Another Readability Business Model

I’m a huge fan of the ‘old’ Readability — I hit a button which sucks out the content of a web page into a nicely formatted view, then I usually hit the Evernote button to save it for reading on my Macs or iPhone.

The Readability folks recently amp’d the feature into a business. They added the ‘read later’ function of Instapaper/Evernote, and most notably a subscription revenue model from which they pay 70% to the content creators or publishers to compensate them for the ads Readability sucked out.

There’s a lot I like here, from their reader-first philosophy to the fine folks they’ve chosen as advisors (a few are friends of mine). But I can’t help thinking it’s not going to work. My doubts:

  • They’re competing with ads. Large organizations that depend on ad revenue have huge investments in ad serving and tracking. Readability to asking publishers to give that up for what Readability gives them. 70% sounds generous, until you do the math and realize 70% of not much is not much (see They’re small below)
  • They’re competing with free in the form of their free Read Now offering, the open source version, and Evernote. And Evernote is very, very good.
  • They’re small, so besides the fact that what they pay publishers won’t be much, they haven’t revealed any way to scale to the size necessary to make a material difference in how the publishing industry works. They have an API for developers, but they need to focus on the publisher side of the equation.
  • They’re not giving publishers control. Sophisticated ad serving systems let publishers tweak ad buys based on calculations of page views, content costs, clicks, etc. Readability simply offers a set percentage. And Readability is hoping publishers will do the work of coming to the Readability site to sign up, just to get the deal Readability dictates.
  • The legality is questionable. If I’m an asshole publisher (you can be sure they exist) I only see someone who is stripping out my revenue stream as a threat to my livelihood, and I call my lawyers for their opinion. Chances are the big media houses have more lawyers than Readability.
  • 30% is expensive. Apple takes 30%, but has gorgeous devices and stores and the iTunes marketplace and credit card numbers galore. Publishers can bitch about Apple, but they offer a lot for their 30%. The value that Readability adds is small in comparison.

I could be wrong, there could be a huge infusion of this function into every reading tool. And once it gains a critical mass of readers the publishers get on board. But I don’t think the product is quite positioned for that yet. Here’s an alternate business model leading the same, and sometimes better customer experience:

Readability develops an ad network-facing API and partners with the biggest ad serving networks to integrate the API. When a publisher serves a page, the ad network checks the visitor’s machine for a cookie and if present serves a ‘clean’ page to Readability subscribers and a normal page to everyone else. The impression is recorded and Readability pays the ad network who in turn pays the publisher. In this model publishers don’t have to configure anything new and get paid automatically, the ad networks get paid and get a new revenue stream, Readability gets paid, and Readability subscribers get beautiful, clean pages often with zero clicks.

1 comment

  1. Your proposal at the end does avoid the legal issues for Readability, but I can’t imagine either users or publishers preferring it. For users, it saves them a click but means that Readability won’t work on many sites because those ad networks aren’t on board. For publishers, it saves them a few clicks of signing up with Readability, but means that the ad network will take a cut of their revenue.

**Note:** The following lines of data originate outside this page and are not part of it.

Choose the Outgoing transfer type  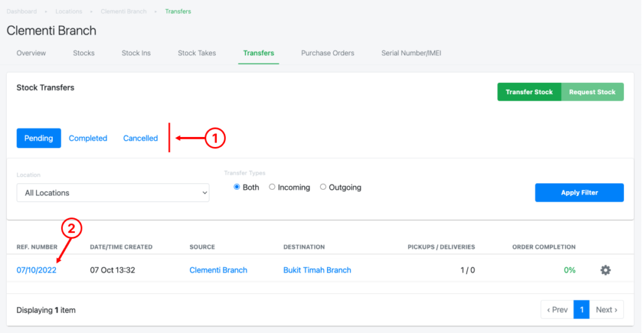(x=323, y=187)
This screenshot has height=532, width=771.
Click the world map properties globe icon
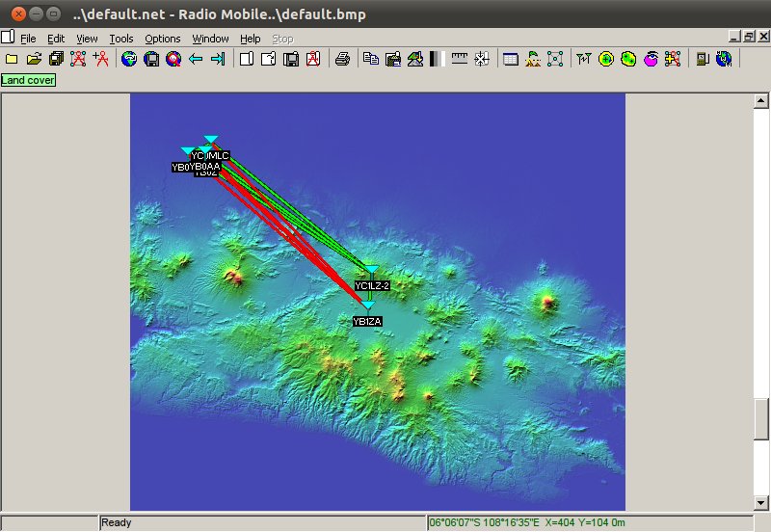129,59
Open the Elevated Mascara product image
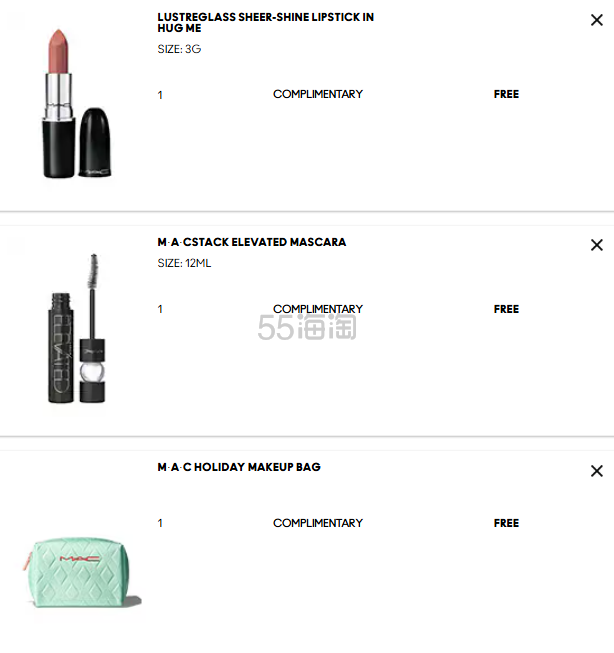The image size is (614, 653). point(77,328)
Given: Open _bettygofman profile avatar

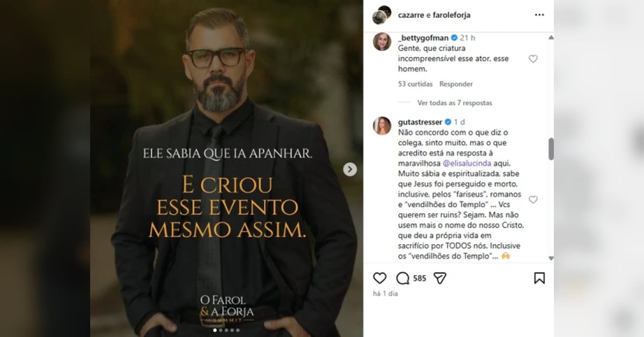Looking at the screenshot, I should coord(382,42).
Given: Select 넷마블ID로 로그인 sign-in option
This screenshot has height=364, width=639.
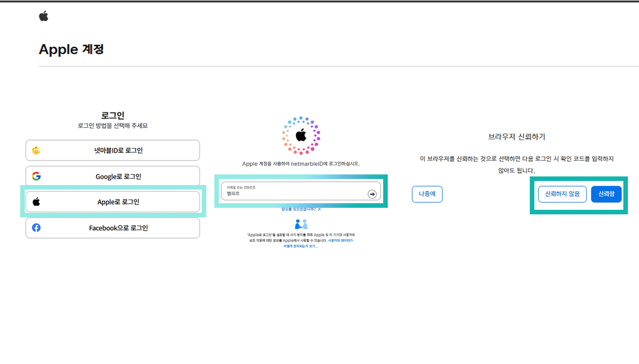Looking at the screenshot, I should click(x=112, y=150).
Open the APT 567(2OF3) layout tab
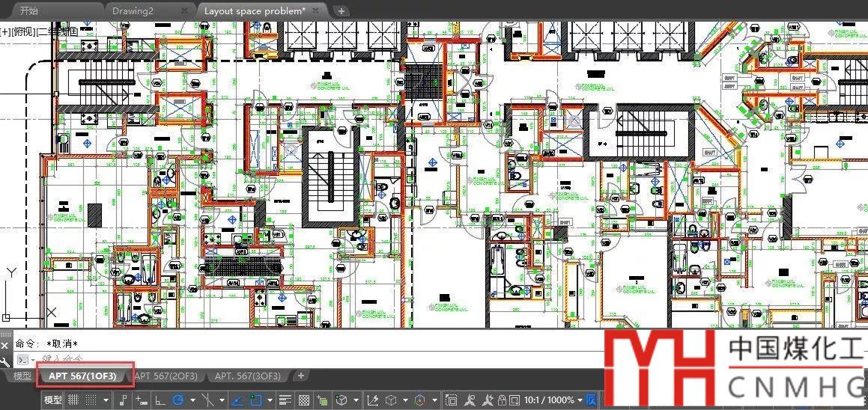 click(x=166, y=376)
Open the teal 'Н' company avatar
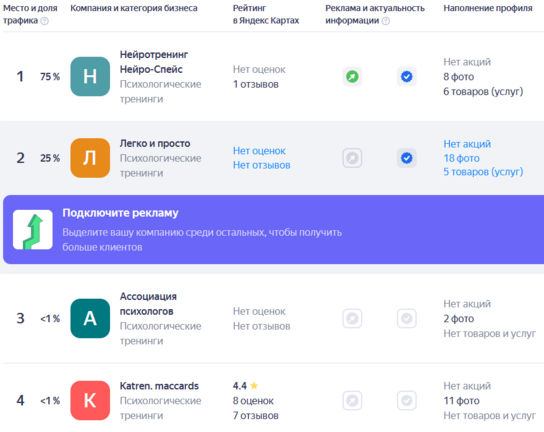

    A better solution would seem to be this:

    On sites which haven’t set anything up with Readability (i.e. most sites): Readability works as it does at present.

    On sites which sign up for Readability: Readability works as it does at present, and the publisher can place a bit of code on their site that gives Readability users the zero-click experience you describe.

    On sites which don’t want to trade in their ad revenue: Readability offers code the publisher can place on their site that prevents Readability from running. This seems like it would avoid the legal issues while still making Readability work on all sites by default—which I think is critical to the UX.

    On the rest of your post:

    I’m not sure we really know how much 70% is yet; it all depends on how much money users are willing to pay.

    Also, I don’t see how Readability being small is relevant to publishers: Readability only asks the publisher to trade in it’s ad revenue when a Readability user is visiting their site; for other users, the publisher is welcome to continue serving ads.

    Nonetheless, an interesting post on a compelling topic. It’ll be interesting to watch this all shake out.